_Input records_
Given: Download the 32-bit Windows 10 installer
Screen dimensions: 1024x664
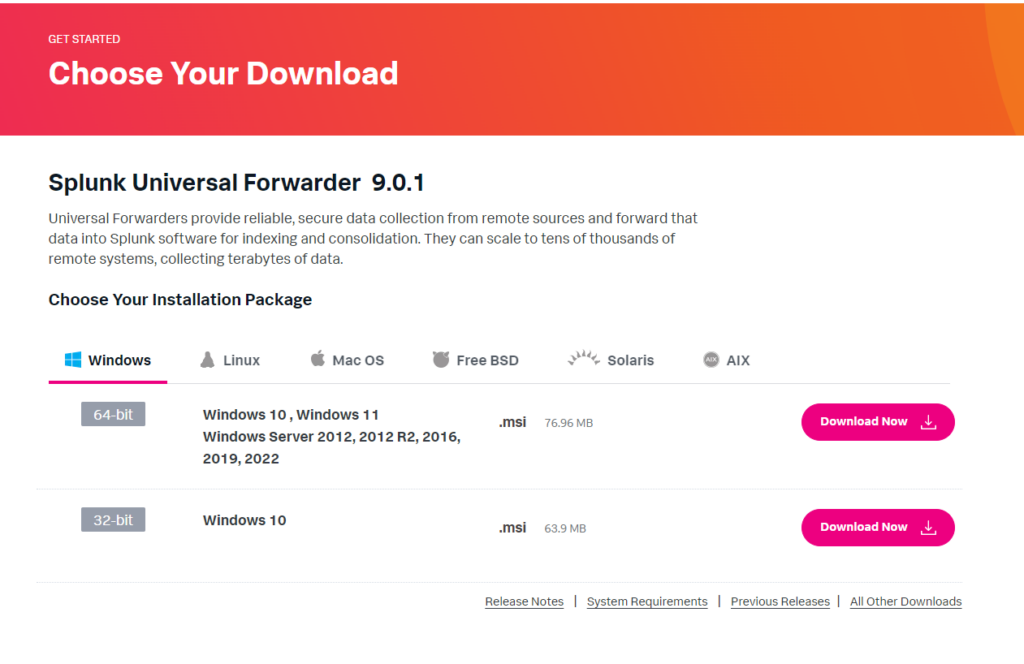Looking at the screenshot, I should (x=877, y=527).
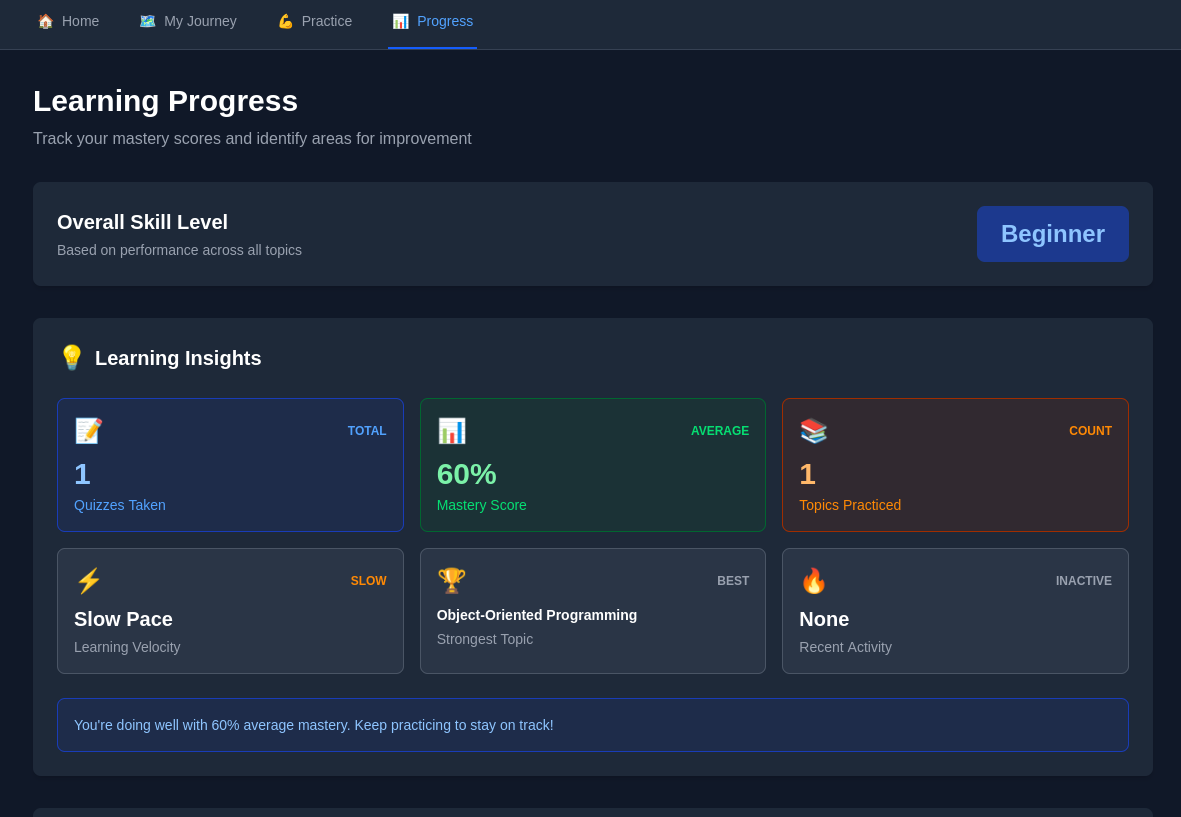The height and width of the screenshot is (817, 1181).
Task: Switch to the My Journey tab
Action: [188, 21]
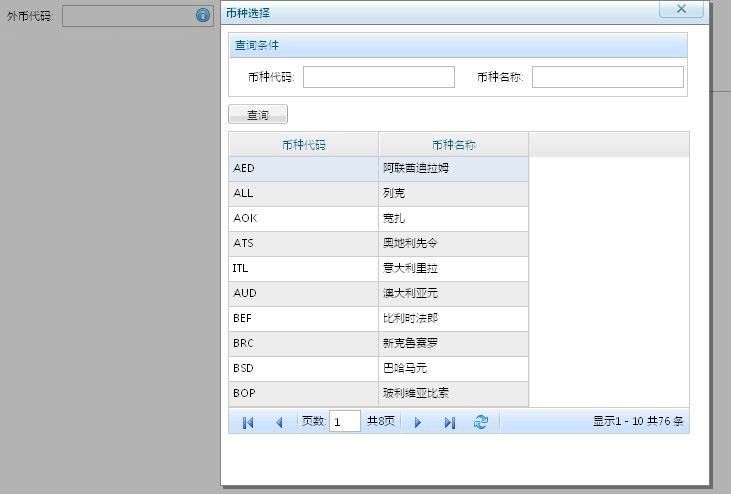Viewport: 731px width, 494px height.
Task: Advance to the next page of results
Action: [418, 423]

_Required work_
Please rewrite the records above with "Screen dimensions" swapped for "Display size" and everything else unchanged, leaving out the pictures.

_Written answer_
Given: Download the 32-bit Windows 10 installer
Display size: 1024x664
Looking at the screenshot, I should (x=877, y=527).
The height and width of the screenshot is (817, 1181).
Task: Switch to the My Journey tab
Action: [188, 21]
Viewport: 731px width, 494px height.
Task: Advance to the next page of results
Action: [418, 423]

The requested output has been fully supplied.